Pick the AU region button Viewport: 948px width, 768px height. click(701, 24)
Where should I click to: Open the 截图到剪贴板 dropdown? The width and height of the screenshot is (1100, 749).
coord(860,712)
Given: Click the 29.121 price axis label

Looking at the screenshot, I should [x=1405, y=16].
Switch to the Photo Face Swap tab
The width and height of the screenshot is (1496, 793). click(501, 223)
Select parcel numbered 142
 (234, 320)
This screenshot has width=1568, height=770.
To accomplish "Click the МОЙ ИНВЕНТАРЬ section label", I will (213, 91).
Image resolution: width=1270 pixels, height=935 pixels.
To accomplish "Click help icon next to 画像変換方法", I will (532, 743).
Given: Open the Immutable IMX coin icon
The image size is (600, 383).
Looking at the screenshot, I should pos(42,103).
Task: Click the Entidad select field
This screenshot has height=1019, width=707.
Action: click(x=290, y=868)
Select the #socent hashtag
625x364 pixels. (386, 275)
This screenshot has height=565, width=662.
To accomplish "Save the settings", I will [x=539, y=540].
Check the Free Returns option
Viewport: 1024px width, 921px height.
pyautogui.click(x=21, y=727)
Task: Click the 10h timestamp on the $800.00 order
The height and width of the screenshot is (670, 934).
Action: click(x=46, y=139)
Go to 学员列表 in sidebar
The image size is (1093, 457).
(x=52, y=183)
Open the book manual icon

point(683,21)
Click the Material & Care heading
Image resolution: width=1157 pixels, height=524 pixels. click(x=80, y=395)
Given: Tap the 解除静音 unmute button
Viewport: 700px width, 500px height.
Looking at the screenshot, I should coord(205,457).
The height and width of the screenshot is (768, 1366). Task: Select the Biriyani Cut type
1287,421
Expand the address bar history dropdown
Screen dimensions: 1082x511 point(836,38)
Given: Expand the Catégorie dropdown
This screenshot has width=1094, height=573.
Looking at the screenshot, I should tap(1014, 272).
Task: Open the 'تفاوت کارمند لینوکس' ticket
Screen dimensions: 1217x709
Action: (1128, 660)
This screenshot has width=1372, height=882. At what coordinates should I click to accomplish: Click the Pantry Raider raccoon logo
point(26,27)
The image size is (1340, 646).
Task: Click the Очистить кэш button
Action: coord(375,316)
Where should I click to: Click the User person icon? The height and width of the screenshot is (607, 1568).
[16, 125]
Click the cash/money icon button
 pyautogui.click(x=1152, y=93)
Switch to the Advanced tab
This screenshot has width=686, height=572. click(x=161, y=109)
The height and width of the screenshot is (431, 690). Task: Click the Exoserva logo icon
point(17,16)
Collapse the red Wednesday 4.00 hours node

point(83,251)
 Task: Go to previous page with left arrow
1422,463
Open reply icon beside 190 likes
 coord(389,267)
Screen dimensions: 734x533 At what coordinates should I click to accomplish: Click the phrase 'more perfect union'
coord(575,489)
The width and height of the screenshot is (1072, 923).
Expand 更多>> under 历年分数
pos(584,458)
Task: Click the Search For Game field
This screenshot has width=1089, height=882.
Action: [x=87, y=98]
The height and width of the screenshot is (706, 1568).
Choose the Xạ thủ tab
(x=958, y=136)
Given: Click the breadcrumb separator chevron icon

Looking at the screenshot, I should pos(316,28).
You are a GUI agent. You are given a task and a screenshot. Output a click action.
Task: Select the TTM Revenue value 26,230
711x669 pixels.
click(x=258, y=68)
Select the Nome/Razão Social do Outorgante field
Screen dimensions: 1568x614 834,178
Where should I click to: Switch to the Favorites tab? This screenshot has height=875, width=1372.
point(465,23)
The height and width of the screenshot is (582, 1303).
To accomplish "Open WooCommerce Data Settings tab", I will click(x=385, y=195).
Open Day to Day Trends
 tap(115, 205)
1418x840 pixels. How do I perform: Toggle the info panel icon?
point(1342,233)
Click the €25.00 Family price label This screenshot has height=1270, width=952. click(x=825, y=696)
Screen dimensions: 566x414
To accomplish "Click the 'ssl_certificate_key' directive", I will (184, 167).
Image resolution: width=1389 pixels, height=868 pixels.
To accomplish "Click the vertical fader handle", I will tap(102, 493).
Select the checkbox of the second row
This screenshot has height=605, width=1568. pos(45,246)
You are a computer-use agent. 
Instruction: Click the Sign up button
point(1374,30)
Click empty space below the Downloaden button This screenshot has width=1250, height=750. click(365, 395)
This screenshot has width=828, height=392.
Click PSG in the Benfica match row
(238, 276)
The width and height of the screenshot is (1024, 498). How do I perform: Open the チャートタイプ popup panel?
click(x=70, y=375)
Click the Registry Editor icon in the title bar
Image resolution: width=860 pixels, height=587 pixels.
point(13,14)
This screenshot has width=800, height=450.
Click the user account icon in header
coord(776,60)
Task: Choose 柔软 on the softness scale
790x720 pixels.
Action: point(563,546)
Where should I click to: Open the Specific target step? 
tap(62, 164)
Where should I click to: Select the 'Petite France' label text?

┄┄┄┄┄┄

Within the listing above, the range opens at the line with "Image resolution: width=1389" and closes at the line with "This screenshot has width=800, height=450.". Reproduce exactly the lines of that range, including both ends.

__Answer section__:
Image resolution: width=1389 pixels, height=868 pixels.
To accomplish "Click the vertical fader handle", I will tap(102, 493).
Select the checkbox of the second row
This screenshot has height=605, width=1568. pos(45,246)
You are a computer-use agent. 
Instruction: Click the Sign up button
point(1374,30)
Click empty space below the Downloaden button This screenshot has width=1250, height=750. click(365, 395)
This screenshot has width=828, height=392.
Click PSG in the Benfica match row
(238, 276)
The width and height of the screenshot is (1024, 498). How do I perform: Open the チャートタイプ popup panel?
click(x=70, y=375)
Click the Registry Editor icon in the title bar
Image resolution: width=860 pixels, height=587 pixels.
point(13,14)
This screenshot has width=800, height=450.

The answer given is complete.